George was running around the interior of the secondary craft, sniffing and exploring. The voluminous central chamber was lined with what looked like giant ice cream scoops: seats or lounges for a couple of dozen Vilenjji forced to abandon ship. With Sque beckoning them onward, they passed through the chamber and into a smaller one beyond. Though it boasted the same customary high ceiling, it overflowed with tiny projection devices and other arcane instrumentation whose purposes Walker did not even attempt to grasp. There were also two more of the archetypical body scoops. As the escapees studied their surroundings, several projection devices winked to life. Bits of dense light, like floating kanji characters mated with exotic flowers, appeared in the air around them. The majority were concentrated forward of the portal through which they had just entered.
“Up,” Sque commanded impatiently. For once, an energized Braouk responded without comment, poetical or otherwise. Placing two tentacles next to each other, the Tuuqalian provided a sturdy pedestal for the much smaller K’eremu. Effortlessly, Braouk lifted her up into the web of hovering light-shapes. Gripping his tree-trunklike supportive limbs with half a dozen of her own much smaller ones, she launched into an intense study of the softly glowing, evanescent structures that now surrounded her like so many curious pixies.
That left the two Terrans free to explore the corners of the craft’s forward chamber. So elated were both of them at their success in having coming this far that Walker took no offense at Sque’s patronizing directive, “Do not touch anything the function of which you do not understand. Which is to say, do not touch anything.”
“We’re still a long ways from getting free of the Vilenjji,” George reminded him, trotting alongside. “We’re still a long ways from anywhere.”

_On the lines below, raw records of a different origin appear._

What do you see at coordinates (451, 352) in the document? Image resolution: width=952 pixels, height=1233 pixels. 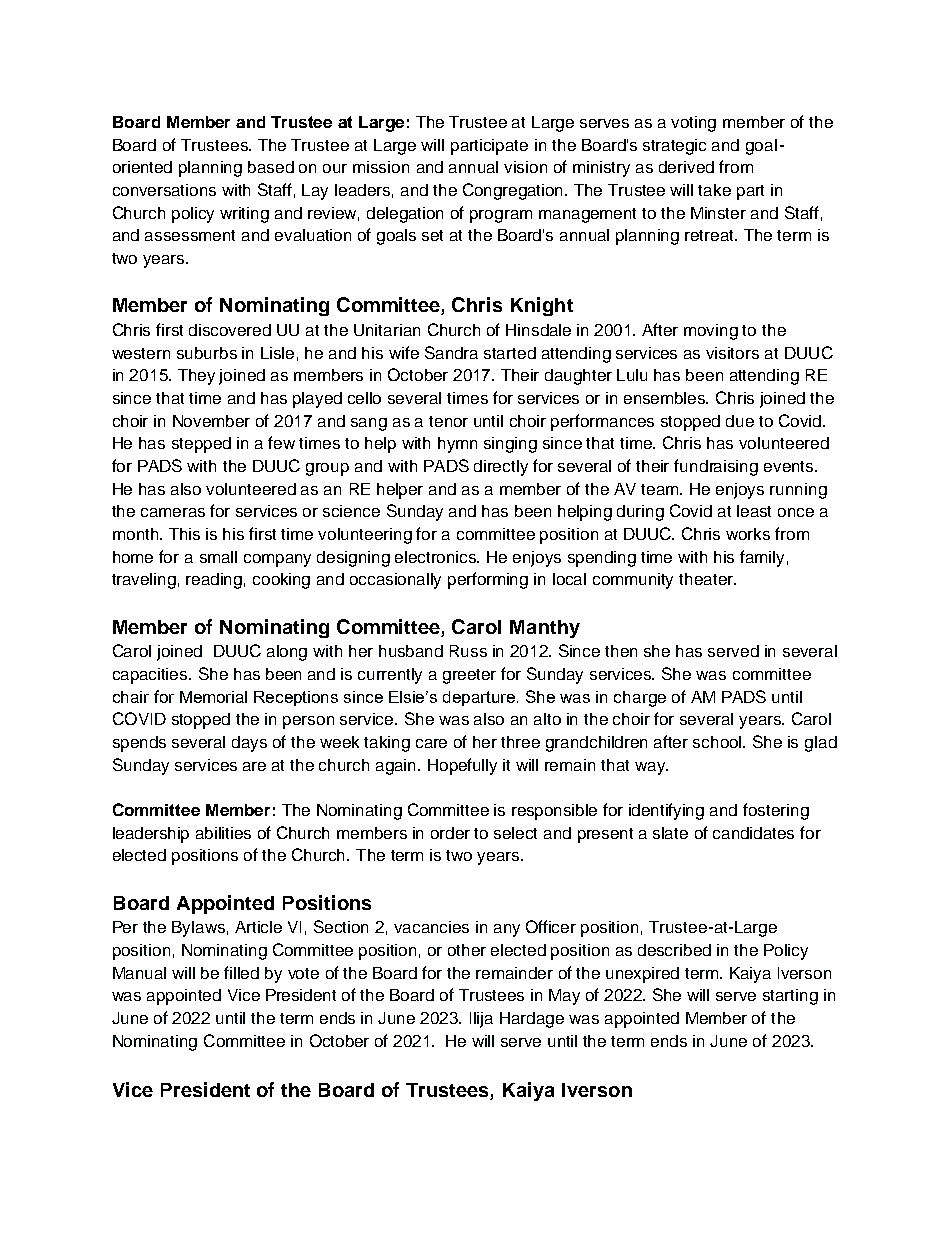 I see `Sandra` at bounding box center [451, 352].
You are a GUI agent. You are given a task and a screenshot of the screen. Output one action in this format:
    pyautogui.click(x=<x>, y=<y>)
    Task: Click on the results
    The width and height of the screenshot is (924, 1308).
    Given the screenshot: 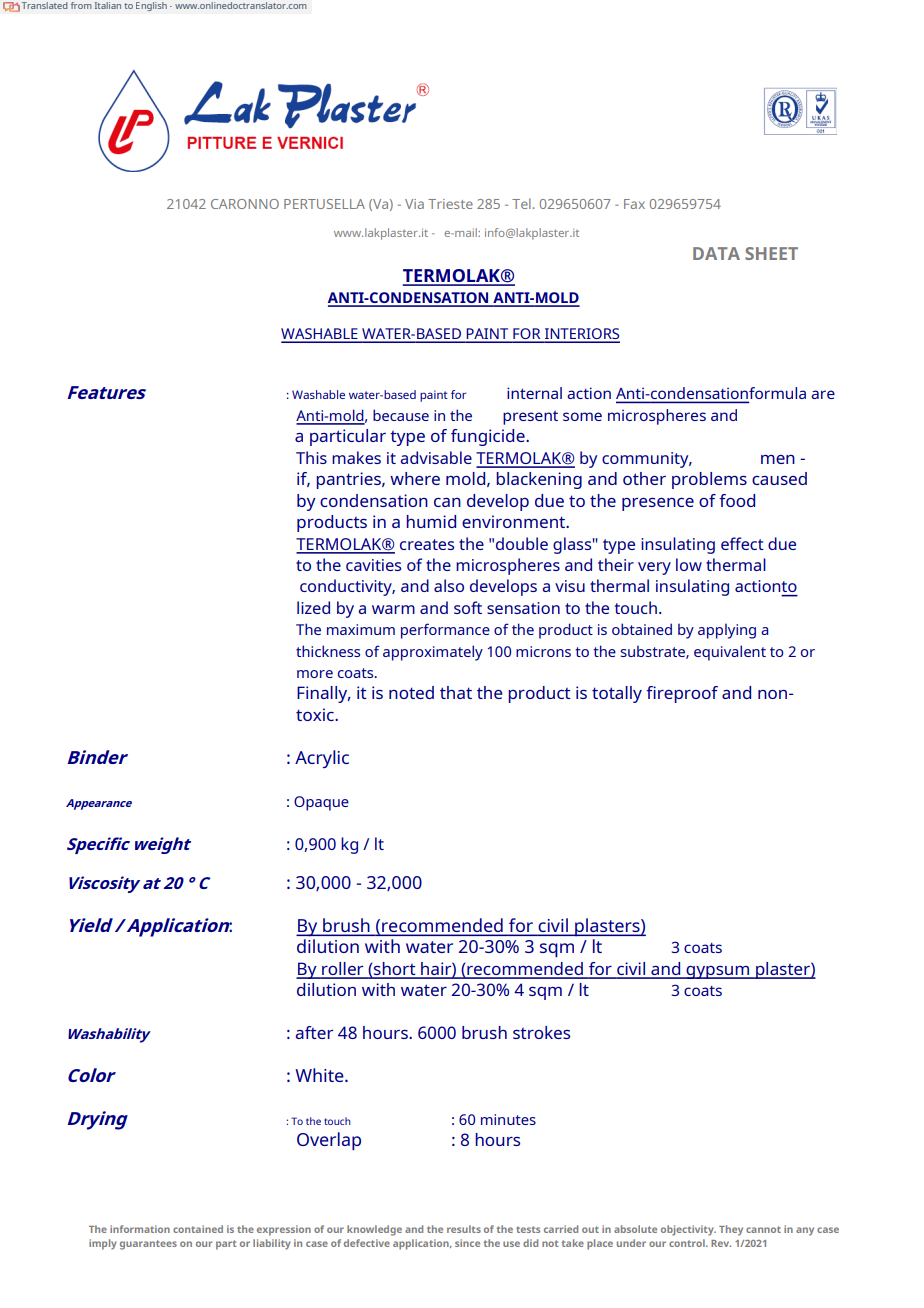 What is the action you would take?
    pyautogui.click(x=464, y=1229)
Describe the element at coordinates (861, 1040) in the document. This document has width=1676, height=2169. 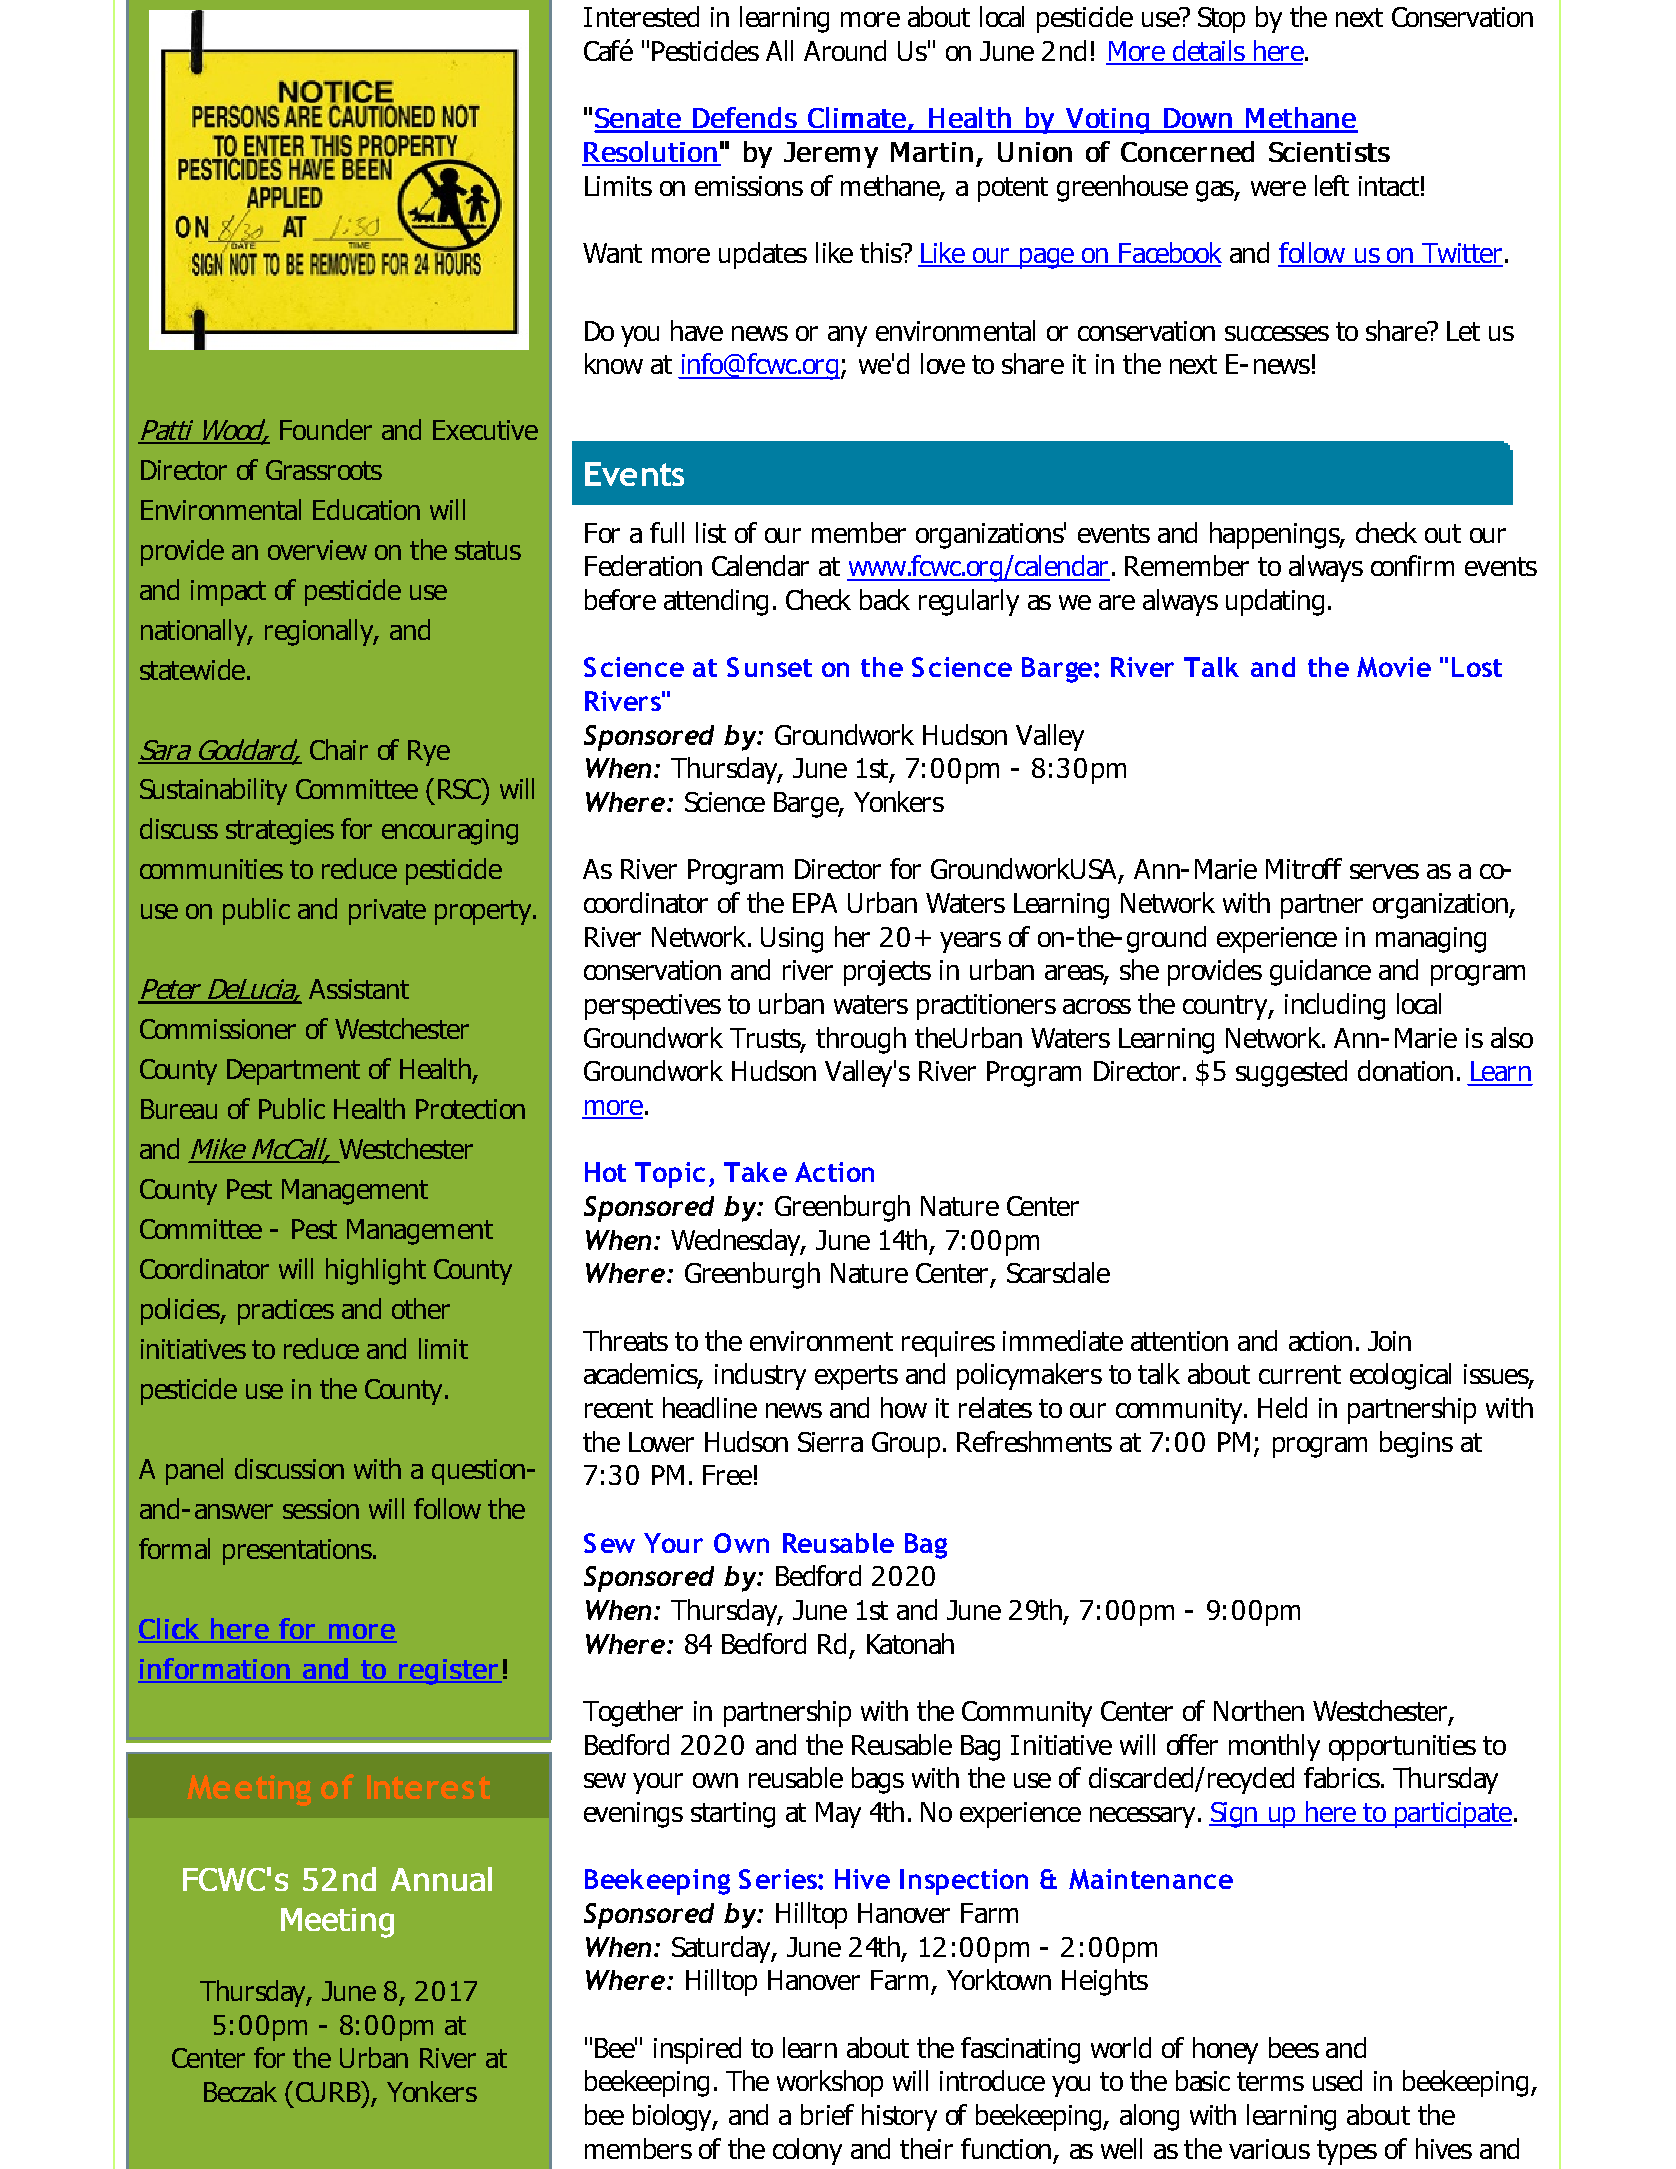
I see `through` at that location.
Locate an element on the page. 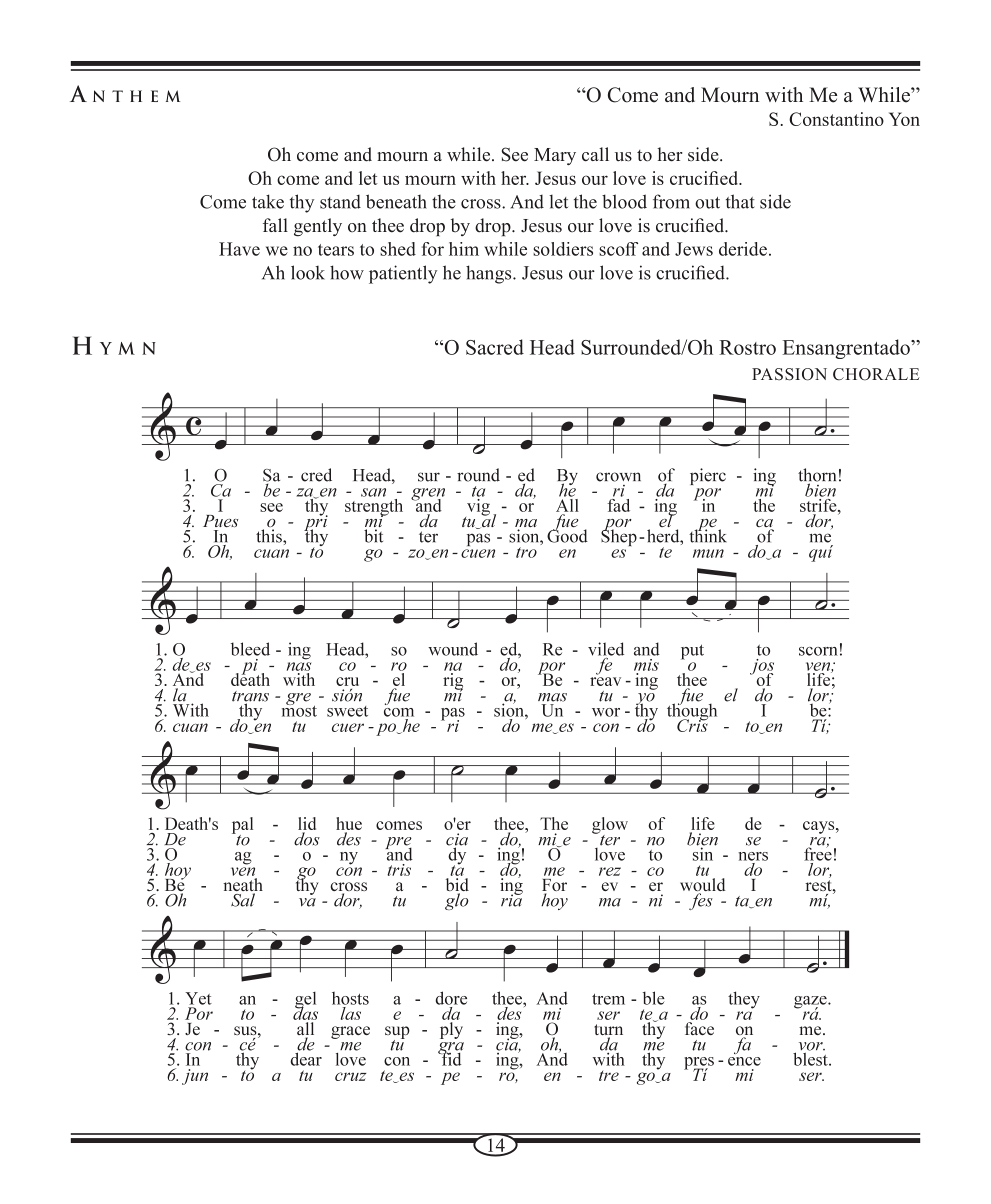  deride is located at coordinates (743, 249).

“But we have a chance,” Walker told him. “It might be no more than a minuscule chance, but that’s more of one than we had squatting in our enclosures like so many—”
“Dogs in a pound?” George finished for him.
Walker looked down at his friend. “I wasn’t going to say that,” he replied somberly.
“Doesn’t matter. I wanted to. Remember it the next time you find yourself comparing degrees of freedom.” The black nose rose and dipped to indicate a nearby patch of luminous alien imagery. “Wonder what that does?”
Walker eyed the cluster of carmine and orange lights that formed an eye-catching basket of floating photons in front of them. Unlike similar luminosities that hovered above their heads at Vilenjji limb-level, this out-of-the-way mass of drifting radiance was practically resting on the deck. Head down, George approached it with his usual caution.
Walker added to it. “Sque said not to touch anything.”
“Doesn’t smell.” The dog raised its head. “It’s just light. Why does she get to give all the orders? Why does she get to do everything?”
“Because she knows how,” Walker reminded him. “Because she’s a representative of the high and mighty all-knowing, all-seeing, all-stuck-up but inarguably ingenious K’eremu. Because if anyone’s going to get us out of this, it’s her.”
“Screw that,” George shot back. “It’s time I was treated like a dog.” So saying, and before a startled Walker could move to stop him, he reached out with his front right leg and gently pawed the bundle of hovering lights.
His claws went right through the drifting shape. They were nothing but lights, after all. Then a rising hum made both of them turn.
“I told you not to touch anything,” Sque called down to them from her perch atop the Tuuqalian’s extended limbs. Encouragingly, she did not sound any more than usually scornful, much less worried.